Com a intermediação do governador de São Paulo e forte pressão do setor produtivo, a senadora sul-mato-grossense (PP-MS) sinaliza abertura para compor a chapa do PL, em um movimento que reconfigura as alianças no campo da direita.
Em uma reviravolta política nas negociações para a sucessão presidencial, a senadora Tereza Cristina (PP-MS) admitiu a interlocutores e aliados a possibilidade de compor a chapa de Flávio Bolsonaro (PL-RJ) como candidata a vice-presidente.
A reaproximação ocorre após uma ostensiva ofensiva liderada pelo governador de São Paulo, Tarcísio de Freitas (Republicanos), e por lideranças do agronegócio e do empresariado nacional.
A consolidação da chapa, no entanto, ainda depende do aval oficial dos diretórios regionais e da cúpula nacional do Progressistas (PP) e do União Brasil, partidos que formam bloco decisivo no Congresso e mantêm divergências internas quanto ao embarque formal na candidatura do PL.
A articulação ganhou tração após uma ligação direta de Tarcísio de Freitas para o presidente nacional do PP, senador Ciro Nogueira (PI). A iniciativa buscou remover as resistências de Tereza Cristina, que até então priorizava a disputa pela presidência do Senado na próxima legislatura.
Apesar da parlamentar ressaltar publicamente que “qualquer composição depende de acertos partidários e avaliações políticas”, aliados diretos garantem que a ex-ministra da Agricultura se colocou à disposição do projeto, desde que haja construção pacificada entre as legendas de centro e centro-direita.
Por que Tereza Cristina é a “vice dos sonhos”? Eixo Estratégico e Impacto na Chapa de Flávio Bolsonaro, Ponte com o Agrobusiness e conhecida como a “Rainha do Agro”, traz respaldo automático do PIB agropecuário e do setor produtivo, reduzindo ruídos de mercado.
O eleitorado feminino ajuda a abrandar a rejeição de Flávio e do eleitorado conservador rígido entre as mulheres. Sua articulação com o Centrão atuando como fiadora da aliança entre PL, PP e União Brasil no Congresso.
Como tem mandato no Senado até 2030, não perde o cargo caso a chapa saia derrotada nas urnas.
A eventual confirmação de Tereza Cristina afasta o fantasma do isolamento político do PL, que enfrentava dificuldades para fechar coligações nacionais formais. Sem ela, o partido correria o risco de recorrer a uma chapa “puro-sangue” (com outro nome do próprio PL), o que limitaria o tempo de propaganda em rádio e TV e a capilaridade nos estados.

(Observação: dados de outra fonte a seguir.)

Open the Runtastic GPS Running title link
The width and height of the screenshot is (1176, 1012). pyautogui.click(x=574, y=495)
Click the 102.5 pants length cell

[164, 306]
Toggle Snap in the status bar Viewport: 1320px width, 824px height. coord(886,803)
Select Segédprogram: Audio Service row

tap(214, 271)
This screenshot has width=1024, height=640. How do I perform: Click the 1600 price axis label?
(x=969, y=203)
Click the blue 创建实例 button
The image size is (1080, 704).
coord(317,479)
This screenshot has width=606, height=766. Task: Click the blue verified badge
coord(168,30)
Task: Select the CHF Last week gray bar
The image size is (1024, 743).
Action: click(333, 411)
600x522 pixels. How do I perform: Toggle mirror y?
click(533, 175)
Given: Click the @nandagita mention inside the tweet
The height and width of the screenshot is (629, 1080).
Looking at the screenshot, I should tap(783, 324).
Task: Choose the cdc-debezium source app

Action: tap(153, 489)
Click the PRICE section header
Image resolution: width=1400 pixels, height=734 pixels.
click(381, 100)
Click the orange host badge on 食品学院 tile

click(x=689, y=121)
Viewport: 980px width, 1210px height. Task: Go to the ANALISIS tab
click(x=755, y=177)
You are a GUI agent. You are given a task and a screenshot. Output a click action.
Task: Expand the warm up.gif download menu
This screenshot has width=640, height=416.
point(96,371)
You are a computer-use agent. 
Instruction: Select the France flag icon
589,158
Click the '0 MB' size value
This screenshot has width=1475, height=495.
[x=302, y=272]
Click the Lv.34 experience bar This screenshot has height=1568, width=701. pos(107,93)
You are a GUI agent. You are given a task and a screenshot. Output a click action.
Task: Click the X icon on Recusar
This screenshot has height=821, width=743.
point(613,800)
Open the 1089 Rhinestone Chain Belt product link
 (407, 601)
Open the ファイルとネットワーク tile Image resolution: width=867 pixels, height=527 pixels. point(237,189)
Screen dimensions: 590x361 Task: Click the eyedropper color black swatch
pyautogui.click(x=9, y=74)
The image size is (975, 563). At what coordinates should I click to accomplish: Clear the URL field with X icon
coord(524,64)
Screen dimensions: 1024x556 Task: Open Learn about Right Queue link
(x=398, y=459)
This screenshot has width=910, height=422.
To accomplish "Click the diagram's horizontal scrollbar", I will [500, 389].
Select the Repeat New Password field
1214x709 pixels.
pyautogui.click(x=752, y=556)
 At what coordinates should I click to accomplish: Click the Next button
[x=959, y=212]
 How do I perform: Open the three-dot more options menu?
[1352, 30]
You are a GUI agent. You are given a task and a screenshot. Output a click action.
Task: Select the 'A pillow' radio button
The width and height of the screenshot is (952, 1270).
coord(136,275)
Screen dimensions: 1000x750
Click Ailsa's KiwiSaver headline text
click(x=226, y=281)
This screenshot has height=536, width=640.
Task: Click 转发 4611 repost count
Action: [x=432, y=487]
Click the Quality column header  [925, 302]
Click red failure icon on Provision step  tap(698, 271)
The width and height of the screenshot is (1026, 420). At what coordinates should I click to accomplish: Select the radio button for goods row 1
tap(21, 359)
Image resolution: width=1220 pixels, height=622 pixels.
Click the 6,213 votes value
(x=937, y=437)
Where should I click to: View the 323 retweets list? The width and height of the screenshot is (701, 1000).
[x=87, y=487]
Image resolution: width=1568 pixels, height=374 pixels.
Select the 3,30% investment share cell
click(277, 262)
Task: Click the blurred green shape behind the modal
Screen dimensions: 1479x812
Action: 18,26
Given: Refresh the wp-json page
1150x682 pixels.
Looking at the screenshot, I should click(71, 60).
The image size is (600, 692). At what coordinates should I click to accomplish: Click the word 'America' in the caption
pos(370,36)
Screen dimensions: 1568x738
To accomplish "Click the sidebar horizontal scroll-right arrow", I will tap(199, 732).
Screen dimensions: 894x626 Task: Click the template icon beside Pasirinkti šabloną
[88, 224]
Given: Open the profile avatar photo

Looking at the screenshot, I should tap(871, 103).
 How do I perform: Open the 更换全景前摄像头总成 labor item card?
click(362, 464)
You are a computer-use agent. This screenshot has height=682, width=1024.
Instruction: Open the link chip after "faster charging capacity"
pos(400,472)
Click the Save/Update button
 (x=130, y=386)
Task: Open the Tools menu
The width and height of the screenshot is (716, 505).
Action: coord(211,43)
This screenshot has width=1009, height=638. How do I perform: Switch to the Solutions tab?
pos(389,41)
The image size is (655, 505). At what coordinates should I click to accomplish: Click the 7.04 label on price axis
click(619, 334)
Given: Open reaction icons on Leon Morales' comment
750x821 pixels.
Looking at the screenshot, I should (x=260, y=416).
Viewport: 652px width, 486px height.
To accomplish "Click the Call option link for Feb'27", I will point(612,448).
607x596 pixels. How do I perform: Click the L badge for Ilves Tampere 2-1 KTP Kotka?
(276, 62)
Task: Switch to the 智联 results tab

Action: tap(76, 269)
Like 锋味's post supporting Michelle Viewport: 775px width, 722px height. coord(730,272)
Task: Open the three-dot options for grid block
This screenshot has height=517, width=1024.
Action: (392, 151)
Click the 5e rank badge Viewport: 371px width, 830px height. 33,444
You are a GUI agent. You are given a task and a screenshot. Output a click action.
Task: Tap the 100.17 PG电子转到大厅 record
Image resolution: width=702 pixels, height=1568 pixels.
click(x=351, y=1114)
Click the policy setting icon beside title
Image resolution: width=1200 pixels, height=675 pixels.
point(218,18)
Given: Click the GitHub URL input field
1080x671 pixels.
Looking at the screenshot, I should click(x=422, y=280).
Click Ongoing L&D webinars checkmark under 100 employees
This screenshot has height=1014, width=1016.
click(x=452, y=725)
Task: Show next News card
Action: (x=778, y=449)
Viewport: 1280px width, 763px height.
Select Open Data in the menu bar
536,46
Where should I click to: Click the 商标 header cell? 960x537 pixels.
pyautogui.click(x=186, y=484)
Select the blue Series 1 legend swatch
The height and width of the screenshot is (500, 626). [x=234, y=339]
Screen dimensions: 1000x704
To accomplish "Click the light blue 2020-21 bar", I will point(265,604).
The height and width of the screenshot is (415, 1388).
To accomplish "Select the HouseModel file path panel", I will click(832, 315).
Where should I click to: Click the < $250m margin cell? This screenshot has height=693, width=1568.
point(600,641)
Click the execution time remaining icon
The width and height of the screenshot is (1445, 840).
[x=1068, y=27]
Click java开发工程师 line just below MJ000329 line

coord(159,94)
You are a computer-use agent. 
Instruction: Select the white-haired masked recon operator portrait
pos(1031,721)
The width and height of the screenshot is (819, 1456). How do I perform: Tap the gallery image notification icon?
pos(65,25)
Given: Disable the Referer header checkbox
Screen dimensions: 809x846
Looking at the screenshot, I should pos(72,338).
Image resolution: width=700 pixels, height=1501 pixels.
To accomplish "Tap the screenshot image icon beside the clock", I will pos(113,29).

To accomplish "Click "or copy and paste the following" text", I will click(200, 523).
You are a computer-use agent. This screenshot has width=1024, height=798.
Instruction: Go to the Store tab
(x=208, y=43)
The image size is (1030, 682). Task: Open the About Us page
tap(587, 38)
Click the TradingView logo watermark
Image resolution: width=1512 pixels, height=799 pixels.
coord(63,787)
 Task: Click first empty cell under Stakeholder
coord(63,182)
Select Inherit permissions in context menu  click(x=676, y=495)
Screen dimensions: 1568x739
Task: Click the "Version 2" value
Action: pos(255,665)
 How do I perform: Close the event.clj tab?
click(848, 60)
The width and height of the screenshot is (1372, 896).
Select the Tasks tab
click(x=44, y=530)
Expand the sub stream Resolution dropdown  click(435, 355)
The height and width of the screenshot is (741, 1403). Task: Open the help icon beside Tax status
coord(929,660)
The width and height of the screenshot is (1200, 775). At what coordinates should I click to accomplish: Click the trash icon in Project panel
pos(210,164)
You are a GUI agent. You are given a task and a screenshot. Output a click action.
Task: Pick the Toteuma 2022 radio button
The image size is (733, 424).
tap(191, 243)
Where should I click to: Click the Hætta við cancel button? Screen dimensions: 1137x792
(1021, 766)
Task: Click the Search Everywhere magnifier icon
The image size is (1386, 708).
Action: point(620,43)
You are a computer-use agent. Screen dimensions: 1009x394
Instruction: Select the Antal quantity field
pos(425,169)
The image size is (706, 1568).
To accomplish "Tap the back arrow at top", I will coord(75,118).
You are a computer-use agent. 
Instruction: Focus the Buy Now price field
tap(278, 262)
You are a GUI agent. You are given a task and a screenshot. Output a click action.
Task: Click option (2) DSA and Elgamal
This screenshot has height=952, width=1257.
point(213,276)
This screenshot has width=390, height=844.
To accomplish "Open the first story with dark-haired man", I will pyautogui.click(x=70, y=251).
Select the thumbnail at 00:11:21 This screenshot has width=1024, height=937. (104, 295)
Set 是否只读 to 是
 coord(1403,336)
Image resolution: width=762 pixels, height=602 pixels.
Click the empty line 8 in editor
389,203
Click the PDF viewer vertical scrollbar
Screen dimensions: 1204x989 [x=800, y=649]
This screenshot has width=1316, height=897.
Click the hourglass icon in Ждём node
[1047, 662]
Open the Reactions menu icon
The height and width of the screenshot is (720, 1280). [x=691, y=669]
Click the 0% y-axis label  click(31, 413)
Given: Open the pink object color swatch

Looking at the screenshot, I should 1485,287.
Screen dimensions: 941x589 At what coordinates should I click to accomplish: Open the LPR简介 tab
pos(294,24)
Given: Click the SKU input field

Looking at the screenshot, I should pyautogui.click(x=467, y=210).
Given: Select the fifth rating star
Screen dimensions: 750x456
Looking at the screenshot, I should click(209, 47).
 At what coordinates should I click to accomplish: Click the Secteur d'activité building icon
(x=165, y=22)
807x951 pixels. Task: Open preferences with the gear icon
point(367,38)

Ao agir diretamente como articulador da chapa, Tarcísio reforça sua liderança como o principal “padrinho” do projeto da centro-direita paulista e nacional, mantendo-se no Governo de São Paulo enquanto projeta influência direta no Palácio do Planalto.
O maior obstáculo imediato permanece no interior do PP e do União Brasil. Enquanto a bancada do Sul e Centro-Oeste apoia a adesão integral a Flávio Bolsonaro, alas do Nordeste e governadores do União Brasil pressionam pela neutralidade no primeiro turno ou acordos regionais independentes.